Raw data:

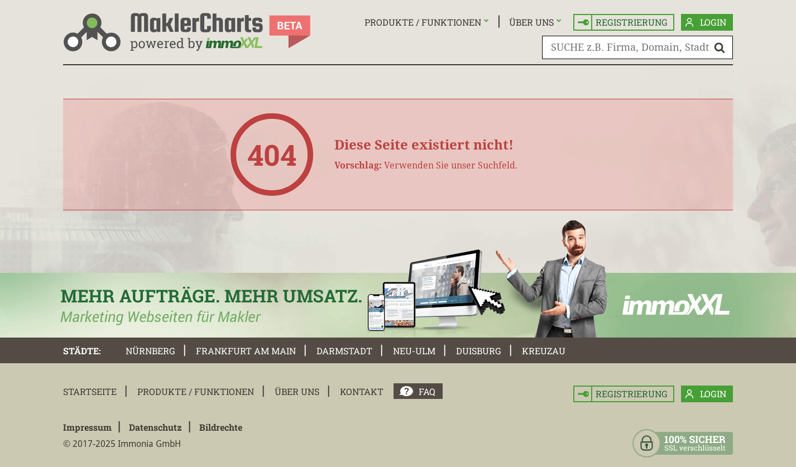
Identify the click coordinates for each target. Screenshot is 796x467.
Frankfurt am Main (246, 351)
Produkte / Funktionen (423, 22)
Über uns (531, 22)
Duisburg (478, 351)
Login (705, 22)
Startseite (90, 391)
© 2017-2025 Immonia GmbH (122, 444)
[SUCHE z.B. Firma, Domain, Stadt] (637, 47)
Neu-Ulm (414, 351)
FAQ (427, 391)
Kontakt (361, 391)
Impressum (87, 427)
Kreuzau (543, 351)
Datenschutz (155, 427)
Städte (81, 351)
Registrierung (623, 22)
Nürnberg (150, 351)
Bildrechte (220, 427)
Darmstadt (344, 351)
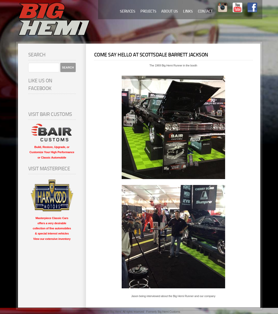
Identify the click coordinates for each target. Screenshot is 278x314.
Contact (205, 12)
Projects (148, 12)
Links (188, 12)
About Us (169, 12)
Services (127, 12)
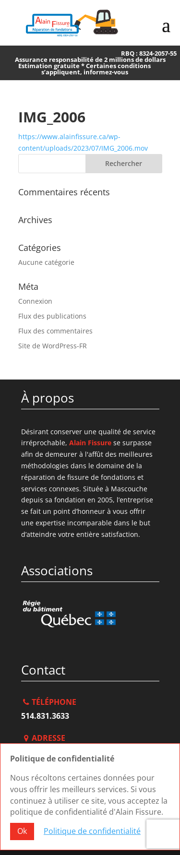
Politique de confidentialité (92, 831)
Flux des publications (52, 316)
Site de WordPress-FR (52, 345)
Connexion (35, 301)
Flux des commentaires (55, 330)
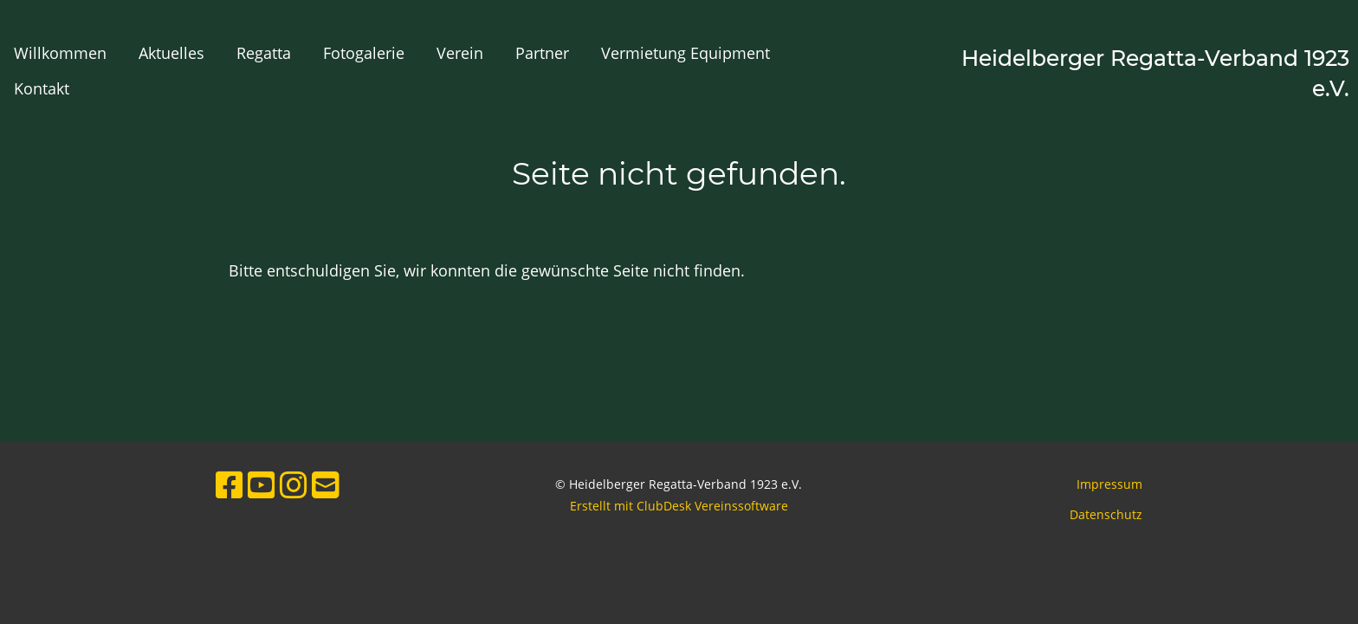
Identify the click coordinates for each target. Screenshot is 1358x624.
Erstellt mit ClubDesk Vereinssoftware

Task objective: Render all the rows above as a numbered list of their lines, skipping blank lines and leaving out the pictures.

Response to this exercise:
1. Identify the click coordinates for each target. Screenshot is 796x467.
2. Frankfurt am Main (246, 351)
3. Produkte / Funktionen (423, 22)
4. Über uns (531, 22)
5. Duisburg (478, 351)
6. Login (705, 22)
7. Startseite (90, 391)
8. © 2017-2025 Immonia GmbH (122, 444)
9. [SUCHE z.B. Firma, Domain, Stadt] (637, 47)
10. Neu-Ulm (414, 351)
11. FAQ (427, 391)
12. Kontakt (361, 391)
13. Impressum (87, 427)
14. Kreuzau (543, 351)
15. Datenschutz (155, 427)
16. Städte (81, 351)
17. Registrierung (623, 22)
18. Nürnberg (150, 351)
19. Bildrechte (220, 427)
20. Darmstadt (344, 351)
21. Identify the click coordinates for each target. Screenshot is 278x314.
22. Contact (205, 12)
23. Projects (148, 12)
24. Links (188, 12)
25. About Us (169, 12)
26. Services (127, 12)
27. Politique de confidentialité (92, 831)
28. Flux des publications (52, 316)
29. Site de WordPress-FR (52, 345)
30. Connexion (35, 301)
31. Flux des commentaires (55, 330)
32. Identify the click coordinates for each target. Screenshot is 1358x624.
33. Erstellt mit ClubDesk Vereinssoftware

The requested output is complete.